Task description
Please repeat the lines below, exactly and only, from the one that holds "Image resolution: width=1000" through the one that holds "Given: Click the NPS score icon below chart".

[Dataset excerpts]
BEGIN

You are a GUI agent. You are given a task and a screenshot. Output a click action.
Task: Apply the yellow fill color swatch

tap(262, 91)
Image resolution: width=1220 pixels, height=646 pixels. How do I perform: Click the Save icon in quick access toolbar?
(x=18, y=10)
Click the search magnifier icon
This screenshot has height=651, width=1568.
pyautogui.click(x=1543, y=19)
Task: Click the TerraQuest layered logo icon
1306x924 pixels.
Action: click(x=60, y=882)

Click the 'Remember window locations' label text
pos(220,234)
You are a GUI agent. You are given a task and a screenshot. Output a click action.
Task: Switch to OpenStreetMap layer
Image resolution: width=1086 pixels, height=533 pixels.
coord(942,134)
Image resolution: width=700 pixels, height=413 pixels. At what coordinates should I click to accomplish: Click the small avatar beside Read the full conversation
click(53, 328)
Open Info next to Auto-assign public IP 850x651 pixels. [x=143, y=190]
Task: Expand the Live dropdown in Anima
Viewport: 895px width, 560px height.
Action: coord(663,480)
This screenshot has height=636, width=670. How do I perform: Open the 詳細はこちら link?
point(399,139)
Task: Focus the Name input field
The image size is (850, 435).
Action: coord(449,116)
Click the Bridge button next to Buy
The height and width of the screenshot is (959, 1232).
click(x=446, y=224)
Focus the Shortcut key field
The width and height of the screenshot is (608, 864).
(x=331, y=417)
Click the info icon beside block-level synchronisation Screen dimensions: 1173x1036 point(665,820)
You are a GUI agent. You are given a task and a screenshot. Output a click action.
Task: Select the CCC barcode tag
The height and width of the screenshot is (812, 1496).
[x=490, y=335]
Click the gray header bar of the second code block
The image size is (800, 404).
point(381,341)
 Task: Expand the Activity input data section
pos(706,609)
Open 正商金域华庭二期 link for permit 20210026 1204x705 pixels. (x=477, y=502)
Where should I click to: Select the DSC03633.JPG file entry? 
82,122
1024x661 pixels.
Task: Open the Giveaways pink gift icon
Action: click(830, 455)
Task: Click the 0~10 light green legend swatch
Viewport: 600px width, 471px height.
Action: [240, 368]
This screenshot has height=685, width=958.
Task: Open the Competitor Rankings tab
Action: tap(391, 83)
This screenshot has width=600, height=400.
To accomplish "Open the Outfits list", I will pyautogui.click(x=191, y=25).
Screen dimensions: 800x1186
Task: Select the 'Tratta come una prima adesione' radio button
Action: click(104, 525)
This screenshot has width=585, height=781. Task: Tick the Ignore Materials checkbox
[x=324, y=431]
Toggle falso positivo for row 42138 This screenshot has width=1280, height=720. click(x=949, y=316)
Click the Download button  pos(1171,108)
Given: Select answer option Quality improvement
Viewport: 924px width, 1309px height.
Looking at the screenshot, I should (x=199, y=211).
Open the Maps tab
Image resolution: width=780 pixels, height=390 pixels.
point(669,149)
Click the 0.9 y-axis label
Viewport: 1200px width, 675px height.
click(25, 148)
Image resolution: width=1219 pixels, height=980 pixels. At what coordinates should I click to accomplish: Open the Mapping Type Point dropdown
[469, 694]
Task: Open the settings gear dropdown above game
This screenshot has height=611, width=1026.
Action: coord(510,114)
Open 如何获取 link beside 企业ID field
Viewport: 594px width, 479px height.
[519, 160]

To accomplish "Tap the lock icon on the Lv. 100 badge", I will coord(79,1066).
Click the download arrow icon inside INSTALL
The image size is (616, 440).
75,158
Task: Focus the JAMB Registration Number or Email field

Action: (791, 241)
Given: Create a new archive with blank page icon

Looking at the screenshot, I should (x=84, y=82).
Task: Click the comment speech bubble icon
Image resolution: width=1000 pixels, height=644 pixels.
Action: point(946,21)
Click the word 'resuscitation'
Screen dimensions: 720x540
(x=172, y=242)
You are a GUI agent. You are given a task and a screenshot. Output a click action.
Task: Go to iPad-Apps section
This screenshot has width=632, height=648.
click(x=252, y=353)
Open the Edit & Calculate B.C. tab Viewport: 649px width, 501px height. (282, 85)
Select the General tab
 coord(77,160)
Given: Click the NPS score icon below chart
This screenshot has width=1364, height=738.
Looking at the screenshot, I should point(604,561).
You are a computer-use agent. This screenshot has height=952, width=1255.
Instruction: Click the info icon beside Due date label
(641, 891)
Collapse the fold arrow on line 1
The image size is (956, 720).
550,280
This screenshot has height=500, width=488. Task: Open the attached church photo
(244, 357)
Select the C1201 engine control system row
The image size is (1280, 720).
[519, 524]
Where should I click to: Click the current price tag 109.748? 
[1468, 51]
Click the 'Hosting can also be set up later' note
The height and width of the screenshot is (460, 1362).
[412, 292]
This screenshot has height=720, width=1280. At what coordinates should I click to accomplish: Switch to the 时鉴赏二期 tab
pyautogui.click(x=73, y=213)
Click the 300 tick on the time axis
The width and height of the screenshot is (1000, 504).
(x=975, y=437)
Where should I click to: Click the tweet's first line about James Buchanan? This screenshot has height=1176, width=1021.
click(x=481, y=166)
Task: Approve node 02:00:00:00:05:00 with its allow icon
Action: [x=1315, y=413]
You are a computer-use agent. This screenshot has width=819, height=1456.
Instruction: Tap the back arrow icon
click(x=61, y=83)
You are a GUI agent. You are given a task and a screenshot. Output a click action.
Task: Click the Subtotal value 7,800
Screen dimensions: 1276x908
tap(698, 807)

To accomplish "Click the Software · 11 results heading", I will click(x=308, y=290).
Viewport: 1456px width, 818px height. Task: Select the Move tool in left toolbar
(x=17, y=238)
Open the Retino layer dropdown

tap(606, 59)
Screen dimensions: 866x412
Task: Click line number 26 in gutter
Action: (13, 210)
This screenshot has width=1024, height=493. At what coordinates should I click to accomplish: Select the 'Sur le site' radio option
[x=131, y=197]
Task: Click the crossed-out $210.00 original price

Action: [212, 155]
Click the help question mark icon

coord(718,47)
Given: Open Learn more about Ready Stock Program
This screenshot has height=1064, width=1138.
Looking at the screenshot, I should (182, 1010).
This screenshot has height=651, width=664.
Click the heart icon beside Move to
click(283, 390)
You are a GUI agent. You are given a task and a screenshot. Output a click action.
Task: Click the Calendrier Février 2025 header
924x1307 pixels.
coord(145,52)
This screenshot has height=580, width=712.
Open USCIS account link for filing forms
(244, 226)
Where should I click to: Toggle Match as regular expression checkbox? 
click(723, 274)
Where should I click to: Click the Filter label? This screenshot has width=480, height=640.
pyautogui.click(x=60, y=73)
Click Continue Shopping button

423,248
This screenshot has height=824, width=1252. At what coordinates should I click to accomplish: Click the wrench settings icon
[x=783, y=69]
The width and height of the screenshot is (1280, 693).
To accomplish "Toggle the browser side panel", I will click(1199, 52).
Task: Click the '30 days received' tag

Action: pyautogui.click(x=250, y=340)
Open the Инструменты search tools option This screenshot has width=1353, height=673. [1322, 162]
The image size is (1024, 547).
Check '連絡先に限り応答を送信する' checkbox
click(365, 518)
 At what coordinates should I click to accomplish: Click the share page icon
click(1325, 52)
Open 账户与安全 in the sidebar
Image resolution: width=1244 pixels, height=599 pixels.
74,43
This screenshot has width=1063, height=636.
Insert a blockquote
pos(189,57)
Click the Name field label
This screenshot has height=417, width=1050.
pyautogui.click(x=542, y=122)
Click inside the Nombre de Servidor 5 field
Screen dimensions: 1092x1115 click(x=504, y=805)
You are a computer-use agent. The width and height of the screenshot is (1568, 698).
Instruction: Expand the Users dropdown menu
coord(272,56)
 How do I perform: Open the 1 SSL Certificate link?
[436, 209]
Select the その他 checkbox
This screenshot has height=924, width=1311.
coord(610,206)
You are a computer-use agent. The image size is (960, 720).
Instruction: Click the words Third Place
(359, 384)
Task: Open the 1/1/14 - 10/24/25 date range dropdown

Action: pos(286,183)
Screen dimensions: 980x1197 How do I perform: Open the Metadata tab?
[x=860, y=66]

END

Finished exercise
Image resolution: width=1000 pixels, height=644 pixels.
Action: point(946,21)
Click the word 'resuscitation'
Screen dimensions: 720x540
(x=172, y=242)
You are a GUI agent. You are given a task and a screenshot. Output a click action.
Task: Go to iPad-Apps section
This screenshot has width=632, height=648.
click(x=252, y=353)
Open the Edit & Calculate B.C. tab Viewport: 649px width, 501px height. (282, 85)
Select the General tab
 coord(77,160)
Given: Click the NPS score icon below chart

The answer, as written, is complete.